Segment Open
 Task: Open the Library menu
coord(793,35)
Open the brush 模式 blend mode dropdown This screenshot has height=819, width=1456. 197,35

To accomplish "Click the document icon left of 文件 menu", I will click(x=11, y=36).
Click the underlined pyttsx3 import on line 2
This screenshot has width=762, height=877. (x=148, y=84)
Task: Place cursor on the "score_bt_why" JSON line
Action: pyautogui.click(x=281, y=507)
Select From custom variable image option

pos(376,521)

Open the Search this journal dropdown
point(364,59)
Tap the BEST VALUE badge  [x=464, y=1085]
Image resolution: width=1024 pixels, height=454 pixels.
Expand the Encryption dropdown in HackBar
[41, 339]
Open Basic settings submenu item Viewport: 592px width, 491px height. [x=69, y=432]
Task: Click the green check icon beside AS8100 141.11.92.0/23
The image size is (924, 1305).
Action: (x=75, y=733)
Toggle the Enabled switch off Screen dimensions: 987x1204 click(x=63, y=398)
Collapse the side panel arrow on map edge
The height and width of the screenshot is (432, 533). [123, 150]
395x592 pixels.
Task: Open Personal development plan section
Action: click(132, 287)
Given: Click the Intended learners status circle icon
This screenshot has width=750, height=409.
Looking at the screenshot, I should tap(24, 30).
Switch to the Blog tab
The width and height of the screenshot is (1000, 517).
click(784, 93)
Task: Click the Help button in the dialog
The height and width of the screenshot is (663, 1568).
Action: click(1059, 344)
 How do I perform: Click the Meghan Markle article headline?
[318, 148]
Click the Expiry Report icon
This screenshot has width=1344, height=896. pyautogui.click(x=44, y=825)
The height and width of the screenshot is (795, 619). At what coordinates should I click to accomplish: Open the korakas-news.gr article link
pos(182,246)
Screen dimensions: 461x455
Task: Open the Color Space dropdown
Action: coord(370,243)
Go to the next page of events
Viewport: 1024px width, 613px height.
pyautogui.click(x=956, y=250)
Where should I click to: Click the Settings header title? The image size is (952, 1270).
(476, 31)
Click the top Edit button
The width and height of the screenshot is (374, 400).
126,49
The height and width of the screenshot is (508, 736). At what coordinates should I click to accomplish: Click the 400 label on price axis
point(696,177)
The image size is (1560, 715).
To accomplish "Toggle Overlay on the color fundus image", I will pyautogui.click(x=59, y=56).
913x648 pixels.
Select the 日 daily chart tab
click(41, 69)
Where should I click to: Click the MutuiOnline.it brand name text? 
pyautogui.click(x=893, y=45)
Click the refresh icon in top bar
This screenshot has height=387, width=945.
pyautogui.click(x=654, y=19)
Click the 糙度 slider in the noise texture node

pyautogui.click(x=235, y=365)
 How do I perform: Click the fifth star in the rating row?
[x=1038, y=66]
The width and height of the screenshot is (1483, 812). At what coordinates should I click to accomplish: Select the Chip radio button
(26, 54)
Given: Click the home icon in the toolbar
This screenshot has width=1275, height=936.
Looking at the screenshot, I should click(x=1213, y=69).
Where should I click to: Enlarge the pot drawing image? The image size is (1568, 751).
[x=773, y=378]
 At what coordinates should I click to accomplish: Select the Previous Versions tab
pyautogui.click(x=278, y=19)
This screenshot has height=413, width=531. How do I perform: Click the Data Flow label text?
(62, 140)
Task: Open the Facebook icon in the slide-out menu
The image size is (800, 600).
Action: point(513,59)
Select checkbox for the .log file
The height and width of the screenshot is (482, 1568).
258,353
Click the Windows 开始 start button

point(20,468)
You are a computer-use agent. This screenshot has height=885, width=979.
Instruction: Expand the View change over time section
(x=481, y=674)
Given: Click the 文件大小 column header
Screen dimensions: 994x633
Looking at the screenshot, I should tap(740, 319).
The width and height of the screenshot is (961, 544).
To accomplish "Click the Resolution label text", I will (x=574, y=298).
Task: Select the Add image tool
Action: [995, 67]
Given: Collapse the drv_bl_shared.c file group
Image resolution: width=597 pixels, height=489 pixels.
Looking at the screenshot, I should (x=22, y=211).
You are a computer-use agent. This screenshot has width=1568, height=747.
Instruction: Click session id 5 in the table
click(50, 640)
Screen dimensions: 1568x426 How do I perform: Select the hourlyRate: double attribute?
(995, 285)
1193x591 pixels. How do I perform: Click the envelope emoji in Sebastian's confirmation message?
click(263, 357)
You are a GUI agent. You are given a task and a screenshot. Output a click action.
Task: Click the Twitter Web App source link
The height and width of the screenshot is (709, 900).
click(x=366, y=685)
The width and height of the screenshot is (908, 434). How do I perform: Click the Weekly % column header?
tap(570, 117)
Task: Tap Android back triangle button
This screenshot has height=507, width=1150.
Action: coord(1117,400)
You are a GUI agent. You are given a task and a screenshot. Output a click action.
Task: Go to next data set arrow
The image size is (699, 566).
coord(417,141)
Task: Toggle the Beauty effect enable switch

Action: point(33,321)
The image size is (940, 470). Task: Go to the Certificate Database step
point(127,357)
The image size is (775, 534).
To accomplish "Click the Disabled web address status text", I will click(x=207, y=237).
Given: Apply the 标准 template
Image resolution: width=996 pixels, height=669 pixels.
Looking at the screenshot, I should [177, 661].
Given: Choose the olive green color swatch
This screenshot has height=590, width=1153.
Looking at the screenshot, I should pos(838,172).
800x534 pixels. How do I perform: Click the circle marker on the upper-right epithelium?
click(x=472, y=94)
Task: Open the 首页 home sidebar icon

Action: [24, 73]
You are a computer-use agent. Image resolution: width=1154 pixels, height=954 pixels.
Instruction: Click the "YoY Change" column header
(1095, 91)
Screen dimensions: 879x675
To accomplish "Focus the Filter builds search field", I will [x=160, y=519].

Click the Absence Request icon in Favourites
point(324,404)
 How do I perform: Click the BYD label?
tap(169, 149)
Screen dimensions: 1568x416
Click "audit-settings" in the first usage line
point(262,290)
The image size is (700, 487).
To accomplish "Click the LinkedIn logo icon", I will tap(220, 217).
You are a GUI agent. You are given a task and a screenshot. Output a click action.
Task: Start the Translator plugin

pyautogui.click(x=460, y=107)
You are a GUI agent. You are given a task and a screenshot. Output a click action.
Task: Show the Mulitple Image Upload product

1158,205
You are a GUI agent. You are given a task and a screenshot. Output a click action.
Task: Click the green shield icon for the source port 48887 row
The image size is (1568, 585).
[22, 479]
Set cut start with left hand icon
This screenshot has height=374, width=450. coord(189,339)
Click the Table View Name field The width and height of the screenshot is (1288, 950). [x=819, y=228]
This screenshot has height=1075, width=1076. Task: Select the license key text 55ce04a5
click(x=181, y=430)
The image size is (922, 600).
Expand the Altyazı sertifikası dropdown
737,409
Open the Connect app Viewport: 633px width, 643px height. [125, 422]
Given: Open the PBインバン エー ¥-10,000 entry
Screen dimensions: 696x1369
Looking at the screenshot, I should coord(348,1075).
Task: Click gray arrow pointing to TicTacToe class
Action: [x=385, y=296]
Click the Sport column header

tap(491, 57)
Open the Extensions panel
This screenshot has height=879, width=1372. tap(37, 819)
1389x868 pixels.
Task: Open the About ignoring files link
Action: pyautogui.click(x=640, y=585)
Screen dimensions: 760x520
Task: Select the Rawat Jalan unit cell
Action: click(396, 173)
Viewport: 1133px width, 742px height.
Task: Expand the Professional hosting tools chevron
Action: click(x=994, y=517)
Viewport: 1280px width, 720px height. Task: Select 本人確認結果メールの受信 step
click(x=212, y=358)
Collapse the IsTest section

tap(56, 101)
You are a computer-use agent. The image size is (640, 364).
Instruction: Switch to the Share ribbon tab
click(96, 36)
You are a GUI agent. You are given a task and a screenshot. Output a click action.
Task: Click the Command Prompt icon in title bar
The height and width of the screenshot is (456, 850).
Segment Closed
_DESCRIPTION OF THE TASK:_ Repeat the records above in full, character for character.

_THE ANSWER:_
 Task: Open the Library menu
coord(793,35)
Open the brush 模式 blend mode dropdown This screenshot has height=819, width=1456. 197,35

To accomplish "Click the document icon left of 文件 menu", I will click(x=11, y=36).
Click the underlined pyttsx3 import on line 2
This screenshot has width=762, height=877. (x=148, y=84)
Task: Place cursor on the "score_bt_why" JSON line
Action: pyautogui.click(x=281, y=507)
Select From custom variable image option

pos(376,521)

Open the Search this journal dropdown
point(364,59)
Tap the BEST VALUE badge  [x=464, y=1085]
Image resolution: width=1024 pixels, height=454 pixels.
Expand the Encryption dropdown in HackBar
[41, 339]
Open Basic settings submenu item Viewport: 592px width, 491px height. [x=69, y=432]
Task: Click the green check icon beside AS8100 141.11.92.0/23
The image size is (924, 1305).
Action: (x=75, y=733)
Toggle the Enabled switch off Screen dimensions: 987x1204 click(x=63, y=398)
Collapse the side panel arrow on map edge
The height and width of the screenshot is (432, 533). [123, 150]
395x592 pixels.
Task: Open Personal development plan section
Action: click(132, 287)
Given: Click the Intended learners status circle icon
This screenshot has width=750, height=409.
Looking at the screenshot, I should tap(24, 30).
Switch to the Blog tab
The width and height of the screenshot is (1000, 517).
click(784, 93)
Task: Click the Help button in the dialog
The height and width of the screenshot is (663, 1568).
Action: click(1059, 344)
 How do I perform: Click the Meghan Markle article headline?
[318, 148]
Click the Expiry Report icon
This screenshot has width=1344, height=896. pyautogui.click(x=44, y=825)
The height and width of the screenshot is (795, 619). At what coordinates should I click to accomplish: Open the korakas-news.gr article link
pos(182,246)
Screen dimensions: 461x455
Task: Open the Color Space dropdown
Action: coord(370,243)
Go to the next page of events
Viewport: 1024px width, 613px height.
pyautogui.click(x=956, y=250)
Where should I click to: Click the Settings header title? The image size is (952, 1270).
(476, 31)
Click the top Edit button
The width and height of the screenshot is (374, 400).
126,49
The height and width of the screenshot is (508, 736). At what coordinates should I click to accomplish: Click the 400 label on price axis
point(696,177)
The image size is (1560, 715).
To accomplish "Toggle Overlay on the color fundus image", I will pyautogui.click(x=59, y=56).
913x648 pixels.
Select the 日 daily chart tab
click(41, 69)
Where should I click to: Click the MutuiOnline.it brand name text? 
pyautogui.click(x=893, y=45)
Click the refresh icon in top bar
This screenshot has height=387, width=945.
pyautogui.click(x=654, y=19)
Click the 糙度 slider in the noise texture node

pyautogui.click(x=235, y=365)
 How do I perform: Click the fifth star in the rating row?
[x=1038, y=66]
The width and height of the screenshot is (1483, 812). At what coordinates should I click to accomplish: Select the Chip radio button
(26, 54)
Given: Click the home icon in the toolbar
This screenshot has width=1275, height=936.
Looking at the screenshot, I should click(x=1213, y=69).
Where should I click to: Enlarge the pot drawing image? The image size is (1568, 751).
[x=773, y=378]
 At what coordinates should I click to accomplish: Select the Previous Versions tab
pyautogui.click(x=278, y=19)
This screenshot has height=413, width=531. How do I perform: Click the Data Flow label text?
(62, 140)
Task: Open the Facebook icon in the slide-out menu
The image size is (800, 600).
Action: point(513,59)
Select checkbox for the .log file
The height and width of the screenshot is (482, 1568).
258,353
Click the Windows 开始 start button

point(20,468)
You are a computer-use agent. This screenshot has height=885, width=979.
Instruction: Expand the View change over time section
(x=481, y=674)
Given: Click the 文件大小 column header
Screen dimensions: 994x633
Looking at the screenshot, I should tap(740, 319).
The width and height of the screenshot is (961, 544).
To accomplish "Click the Resolution label text", I will (x=574, y=298).
Task: Select the Add image tool
Action: [995, 67]
Given: Collapse the drv_bl_shared.c file group
Image resolution: width=597 pixels, height=489 pixels.
Looking at the screenshot, I should (x=22, y=211).
You are a computer-use agent. This screenshot has width=1568, height=747.
Instruction: Click session id 5 in the table
click(50, 640)
Screen dimensions: 1568x426 How do I perform: Select the hourlyRate: double attribute?
(995, 285)
1193x591 pixels. How do I perform: Click the envelope emoji in Sebastian's confirmation message?
click(263, 357)
You are a GUI agent. You are given a task and a screenshot. Output a click action.
Task: Click the Twitter Web App source link
The height and width of the screenshot is (709, 900).
click(x=366, y=685)
The width and height of the screenshot is (908, 434). How do I perform: Click the Weekly % column header?
tap(570, 117)
Task: Tap Android back triangle button
This screenshot has height=507, width=1150.
Action: coord(1117,400)
You are a GUI agent. You are given a task and a screenshot. Output a click action.
Task: Go to next data set arrow
The image size is (699, 566).
coord(417,141)
Task: Toggle the Beauty effect enable switch

Action: point(33,321)
The image size is (940, 470). Task: Go to the Certificate Database step
point(127,357)
The image size is (775, 534).
To accomplish "Click the Disabled web address status text", I will click(x=207, y=237).
Given: Apply the 标准 template
Image resolution: width=996 pixels, height=669 pixels.
Looking at the screenshot, I should [177, 661].
Given: Choose the olive green color swatch
This screenshot has height=590, width=1153.
Looking at the screenshot, I should pos(838,172).
800x534 pixels. How do I perform: Click the circle marker on the upper-right epithelium?
click(x=472, y=94)
Task: Open the 首页 home sidebar icon

Action: [24, 73]
You are a computer-use agent. Image resolution: width=1154 pixels, height=954 pixels.
Instruction: Click the "YoY Change" column header
(1095, 91)
Screen dimensions: 879x675
To accomplish "Focus the Filter builds search field", I will [x=160, y=519].

Click the Absence Request icon in Favourites
point(324,404)
 How do I perform: Click the BYD label?
tap(169, 149)
Screen dimensions: 1568x416
Click "audit-settings" in the first usage line
point(262,290)
The image size is (700, 487).
To accomplish "Click the LinkedIn logo icon", I will tap(220, 217).
You are a GUI agent. You are given a task and a screenshot. Output a click action.
Task: Start the Translator plugin

pyautogui.click(x=460, y=107)
You are a GUI agent. You are given a task and a screenshot. Output a click action.
Task: Show the Mulitple Image Upload product

1158,205
You are a GUI agent. You are given a task and a screenshot. Output a click action.
Task: Click the green shield icon for the source port 48887 row
The image size is (1568, 585).
[22, 479]
Set cut start with left hand icon
This screenshot has height=374, width=450. coord(189,339)
Click the Table View Name field The width and height of the screenshot is (1288, 950). [x=819, y=228]
This screenshot has height=1075, width=1076. Task: Select the license key text 55ce04a5
click(x=181, y=430)
The image size is (922, 600).
Expand the Altyazı sertifikası dropdown
737,409
Open the Connect app Viewport: 633px width, 643px height. [125, 422]
Given: Open the PBインバン エー ¥-10,000 entry
Screen dimensions: 696x1369
Looking at the screenshot, I should coord(348,1075).
Task: Click gray arrow pointing to TicTacToe class
Action: [x=385, y=296]
Click the Sport column header

tap(491, 57)
Open the Extensions panel
This screenshot has height=879, width=1372. tap(37, 819)
1389x868 pixels.
Task: Open the About ignoring files link
Action: pyautogui.click(x=640, y=585)
Screen dimensions: 760x520
Task: Select the Rawat Jalan unit cell
Action: click(396, 173)
Viewport: 1133px width, 742px height.
Task: Expand the Professional hosting tools chevron
Action: click(x=994, y=517)
Viewport: 1280px width, 720px height. Task: Select 本人確認結果メールの受信 step
click(x=212, y=358)
Collapse the IsTest section

tap(56, 101)
You are a computer-use agent. The image size is (640, 364).
Instruction: Switch to the Share ribbon tab
click(96, 36)
You are a GUI agent. You are given a task and a screenshot. Output a click action.
Task: Click the Command Prompt icon in title bar
The height and width of the screenshot is (456, 850).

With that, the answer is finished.